Hydraulic Resistance Device for Force, Power, and Force-Velocity-Power Profile Assessment During Resisted Sprints with Different Overloads

This study aimed to evaluate the ability of a hydraulic resistance device (HRD) to assess the force and power output and force-velocity-power profile of short sprints, while examining the effects of hydraulic overload on these outcomes. Twenty-eight amateur athletes performed 20 m sprints under minimal (MiL), moderate (MoL), and high (HiL) overloads. Sprint velocity was measured with the HRD, while resistance force (F-r) was assessed from the pressure via the HRD and from the reaction force via the force plate (FP).
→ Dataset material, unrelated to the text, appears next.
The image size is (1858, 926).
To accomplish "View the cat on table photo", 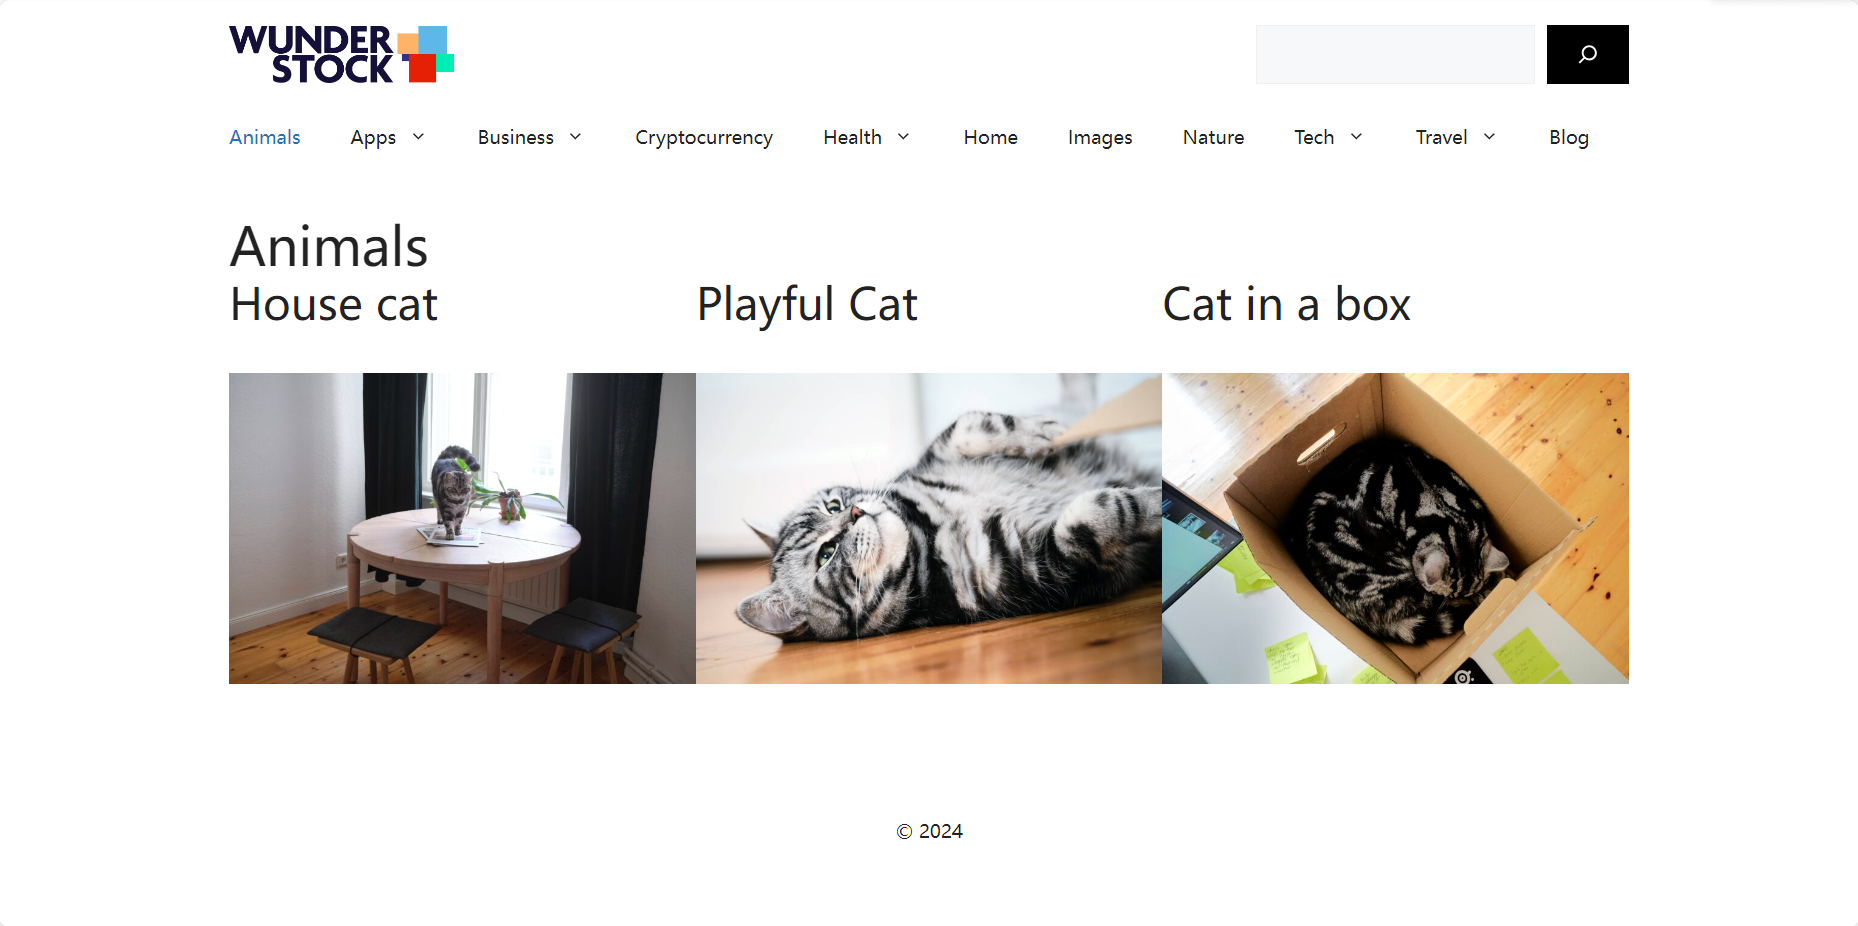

Using velocity and F-r during the sprints, maximal velocity (v(max)), average horizontal force (F-avg), average power (P-avg), and FvP profile variables (F-0, v(0), and P-max) were calculated. A two-way ANOVA analysed the effects of overload and calculation method. In addition, a correlation between the HRD and FP measurements was evaluated. For all variables, very high to excellent correlation between the HRD and FP was observed (r >= 0.96). However, the F-avg, P-avg, F-0, and P-max calculated by the HRD were lower than the FP across all overloads (eta(2) >= 0.51; p < 0.001). Regardless of the method used, F-avg, P-avg, and F-0 were highest at HiL (eta(2) >= 0.38; p < 0.001), and v(0) was highest at MiL (eta(2) = 0.35; p < 0.001), whereas overload had no significant effect on P-max (eta(2) = 0.01; p = 0.770). The HRD is a feasible means for monitoring force and power output during hydraulic resisted sprints but should not be directly compared to other resistance devices. HiL produced the highest F-avg, P-avg, and F-0 and may be optimal for increasing power output and improving acceleration performance.